= RECORD SET =
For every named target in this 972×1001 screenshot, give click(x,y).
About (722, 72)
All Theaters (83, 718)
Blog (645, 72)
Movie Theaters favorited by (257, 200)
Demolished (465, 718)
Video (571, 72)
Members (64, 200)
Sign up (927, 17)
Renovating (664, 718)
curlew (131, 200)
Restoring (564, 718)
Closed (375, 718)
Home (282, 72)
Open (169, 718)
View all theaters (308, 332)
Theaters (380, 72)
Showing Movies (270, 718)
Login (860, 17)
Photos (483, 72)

==

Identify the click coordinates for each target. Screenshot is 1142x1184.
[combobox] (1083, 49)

= PROBLEM TO WORK ON =
Count the lines in the entries above that contain the string "target", where case counts. Reply with the number alone.

= THE ANSWER =
2